------ The data ------
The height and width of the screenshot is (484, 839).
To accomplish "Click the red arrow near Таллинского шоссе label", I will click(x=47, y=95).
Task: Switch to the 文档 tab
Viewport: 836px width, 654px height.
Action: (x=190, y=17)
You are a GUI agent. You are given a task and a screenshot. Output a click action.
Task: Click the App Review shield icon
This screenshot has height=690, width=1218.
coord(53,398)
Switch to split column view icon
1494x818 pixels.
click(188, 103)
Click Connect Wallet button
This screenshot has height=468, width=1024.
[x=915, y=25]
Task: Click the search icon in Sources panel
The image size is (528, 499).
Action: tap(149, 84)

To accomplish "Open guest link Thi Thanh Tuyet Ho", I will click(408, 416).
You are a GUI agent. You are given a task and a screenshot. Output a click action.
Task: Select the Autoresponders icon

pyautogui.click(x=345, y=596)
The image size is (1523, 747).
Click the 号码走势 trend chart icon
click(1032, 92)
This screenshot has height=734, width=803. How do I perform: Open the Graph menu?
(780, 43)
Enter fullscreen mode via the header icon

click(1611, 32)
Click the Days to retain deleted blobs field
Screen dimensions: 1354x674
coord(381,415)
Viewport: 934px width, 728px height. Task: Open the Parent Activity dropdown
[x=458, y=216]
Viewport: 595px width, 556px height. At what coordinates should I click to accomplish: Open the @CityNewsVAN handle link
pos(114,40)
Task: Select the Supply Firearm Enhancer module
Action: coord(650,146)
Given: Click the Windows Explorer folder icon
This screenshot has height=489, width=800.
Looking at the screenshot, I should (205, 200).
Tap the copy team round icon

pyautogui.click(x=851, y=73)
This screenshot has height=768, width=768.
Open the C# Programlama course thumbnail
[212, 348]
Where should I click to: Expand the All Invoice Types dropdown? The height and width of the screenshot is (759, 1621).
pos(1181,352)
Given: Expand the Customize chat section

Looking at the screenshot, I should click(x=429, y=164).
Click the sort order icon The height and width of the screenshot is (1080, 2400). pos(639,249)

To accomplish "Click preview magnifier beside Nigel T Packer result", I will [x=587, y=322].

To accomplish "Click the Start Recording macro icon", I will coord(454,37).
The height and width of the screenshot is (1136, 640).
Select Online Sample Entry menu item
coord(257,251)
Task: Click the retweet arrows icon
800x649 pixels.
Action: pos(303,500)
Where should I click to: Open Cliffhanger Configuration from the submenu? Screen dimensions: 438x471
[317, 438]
------
# Exercise objective
No line before the one containing "Viewport: 934px width, 728px" belongs in the answer; give again exactly that line and all lines after it through the end of the data.

# Solution below
Viewport: 934px width, 728px height. Task: Open the Parent Activity dropdown
[x=458, y=216]
Viewport: 595px width, 556px height. At what coordinates should I click to accomplish: Open the @CityNewsVAN handle link
pos(114,40)
Task: Select the Supply Firearm Enhancer module
Action: coord(650,146)
Given: Click the Windows Explorer folder icon
This screenshot has height=489, width=800.
Looking at the screenshot, I should (205, 200).
Tap the copy team round icon

pyautogui.click(x=851, y=73)
This screenshot has height=768, width=768.
Open the C# Programlama course thumbnail
[212, 348]
Where should I click to: Expand the All Invoice Types dropdown? The height and width of the screenshot is (759, 1621).
pos(1181,352)
Given: Expand the Customize chat section

Looking at the screenshot, I should click(x=429, y=164).
Click the sort order icon The height and width of the screenshot is (1080, 2400). pos(639,249)

To accomplish "Click preview magnifier beside Nigel T Packer result", I will [x=587, y=322].

To accomplish "Click the Start Recording macro icon", I will coord(454,37).
The height and width of the screenshot is (1136, 640).
Select Online Sample Entry menu item
coord(257,251)
Task: Click the retweet arrows icon
800x649 pixels.
Action: pos(303,500)
Where should I click to: Open Cliffhanger Configuration from the submenu? Screen dimensions: 438x471
[317, 438]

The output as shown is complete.